> **RECORDS FOR THIS TASK**:
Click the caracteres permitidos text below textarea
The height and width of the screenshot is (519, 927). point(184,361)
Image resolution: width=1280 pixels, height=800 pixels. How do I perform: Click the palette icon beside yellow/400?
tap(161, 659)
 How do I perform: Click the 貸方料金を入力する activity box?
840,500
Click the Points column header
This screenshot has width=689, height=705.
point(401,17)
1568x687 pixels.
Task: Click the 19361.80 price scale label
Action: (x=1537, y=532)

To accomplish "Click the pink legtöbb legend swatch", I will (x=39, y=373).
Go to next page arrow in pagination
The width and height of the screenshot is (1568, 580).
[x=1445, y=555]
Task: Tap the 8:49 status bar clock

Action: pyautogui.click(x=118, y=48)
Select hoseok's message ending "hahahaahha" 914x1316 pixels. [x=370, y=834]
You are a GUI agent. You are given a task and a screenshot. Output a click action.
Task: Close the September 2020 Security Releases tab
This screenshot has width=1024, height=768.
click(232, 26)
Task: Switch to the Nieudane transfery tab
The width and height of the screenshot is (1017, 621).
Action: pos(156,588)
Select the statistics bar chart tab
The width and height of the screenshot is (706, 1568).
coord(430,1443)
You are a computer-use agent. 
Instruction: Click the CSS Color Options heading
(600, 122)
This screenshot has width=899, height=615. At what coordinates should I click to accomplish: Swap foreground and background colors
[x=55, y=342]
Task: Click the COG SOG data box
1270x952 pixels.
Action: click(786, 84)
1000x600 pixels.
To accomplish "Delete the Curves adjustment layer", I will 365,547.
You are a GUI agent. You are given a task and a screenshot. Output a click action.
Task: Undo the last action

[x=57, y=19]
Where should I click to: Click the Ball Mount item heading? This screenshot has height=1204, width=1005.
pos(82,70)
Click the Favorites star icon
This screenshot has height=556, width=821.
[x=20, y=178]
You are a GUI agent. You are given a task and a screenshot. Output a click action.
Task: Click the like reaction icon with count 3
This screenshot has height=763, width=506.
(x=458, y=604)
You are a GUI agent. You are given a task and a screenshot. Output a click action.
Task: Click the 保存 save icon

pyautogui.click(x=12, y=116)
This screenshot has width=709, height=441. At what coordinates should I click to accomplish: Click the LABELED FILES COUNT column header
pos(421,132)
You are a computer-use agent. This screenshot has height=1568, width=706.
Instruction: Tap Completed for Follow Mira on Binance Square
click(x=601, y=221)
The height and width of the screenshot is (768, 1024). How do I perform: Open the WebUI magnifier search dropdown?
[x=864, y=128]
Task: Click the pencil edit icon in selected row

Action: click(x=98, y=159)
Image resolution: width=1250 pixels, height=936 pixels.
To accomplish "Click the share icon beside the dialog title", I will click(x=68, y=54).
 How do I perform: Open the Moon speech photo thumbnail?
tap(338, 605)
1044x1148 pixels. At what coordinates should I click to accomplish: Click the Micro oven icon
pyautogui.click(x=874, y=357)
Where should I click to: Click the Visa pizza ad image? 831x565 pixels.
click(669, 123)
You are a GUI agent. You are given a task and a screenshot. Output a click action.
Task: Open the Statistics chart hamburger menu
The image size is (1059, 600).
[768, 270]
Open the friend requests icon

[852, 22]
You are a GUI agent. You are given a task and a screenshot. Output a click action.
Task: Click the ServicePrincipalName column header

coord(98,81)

> **WHAT YOU WILL DO**: Please extract every line of the material above, reproducing each one verbatim and in its original order.

> **EXERCISE RESULT**:
Click the caracteres permitidos text below textarea
The height and width of the screenshot is (519, 927). point(184,361)
Image resolution: width=1280 pixels, height=800 pixels. How do I perform: Click the palette icon beside yellow/400?
tap(161, 659)
 How do I perform: Click the 貸方料金を入力する activity box?
840,500
Click the Points column header
This screenshot has width=689, height=705.
point(401,17)
1568x687 pixels.
Task: Click the 19361.80 price scale label
Action: (x=1537, y=532)

To accomplish "Click the pink legtöbb legend swatch", I will (x=39, y=373).
Go to next page arrow in pagination
The width and height of the screenshot is (1568, 580).
[x=1445, y=555]
Task: Tap the 8:49 status bar clock

Action: pyautogui.click(x=118, y=48)
Select hoseok's message ending "hahahaahha" 914x1316 pixels. [x=370, y=834]
You are a GUI agent. You are given a task and a screenshot. Output a click action.
Task: Close the September 2020 Security Releases tab
This screenshot has width=1024, height=768.
click(232, 26)
Task: Switch to the Nieudane transfery tab
The width and height of the screenshot is (1017, 621).
Action: pos(156,588)
Select the statistics bar chart tab
The width and height of the screenshot is (706, 1568).
coord(430,1443)
You are a computer-use agent. 
Instruction: Click the CSS Color Options heading
(600, 122)
This screenshot has width=899, height=615. At what coordinates should I click to accomplish: Swap foreground and background colors
[x=55, y=342]
Task: Click the COG SOG data box
1270x952 pixels.
Action: click(786, 84)
1000x600 pixels.
To accomplish "Delete the Curves adjustment layer", I will 365,547.
You are a GUI agent. You are given a task and a screenshot. Output a click action.
Task: Undo the last action

[x=57, y=19]
Where should I click to: Click the Ball Mount item heading? This screenshot has height=1204, width=1005.
pos(82,70)
Click the Favorites star icon
This screenshot has height=556, width=821.
[x=20, y=178]
You are a GUI agent. You are given a task and a screenshot. Output a click action.
Task: Click the like reaction icon with count 3
This screenshot has height=763, width=506.
(x=458, y=604)
You are a GUI agent. You are given a task and a screenshot. Output a click action.
Task: Click the 保存 save icon

pyautogui.click(x=12, y=116)
This screenshot has width=709, height=441. At what coordinates should I click to accomplish: Click the LABELED FILES COUNT column header
pos(421,132)
You are a computer-use agent. This screenshot has height=1568, width=706.
Instruction: Tap Completed for Follow Mira on Binance Square
click(x=601, y=221)
The height and width of the screenshot is (768, 1024). How do I perform: Open the WebUI magnifier search dropdown?
[x=864, y=128]
Task: Click the pencil edit icon in selected row

Action: click(x=98, y=159)
Image resolution: width=1250 pixels, height=936 pixels.
To accomplish "Click the share icon beside the dialog title", I will click(x=68, y=54).
 How do I perform: Open the Moon speech photo thumbnail?
tap(338, 605)
1044x1148 pixels. At what coordinates should I click to accomplish: Click the Micro oven icon
pyautogui.click(x=874, y=357)
Where should I click to: Click the Visa pizza ad image? 831x565 pixels.
click(669, 123)
You are a GUI agent. You are given a task and a screenshot. Output a click action.
Task: Open the Statistics chart hamburger menu
The image size is (1059, 600).
[768, 270]
Open the friend requests icon

[852, 22]
You are a GUI agent. You are given a task and a screenshot. Output a click action.
Task: Click the ServicePrincipalName column header

coord(98,81)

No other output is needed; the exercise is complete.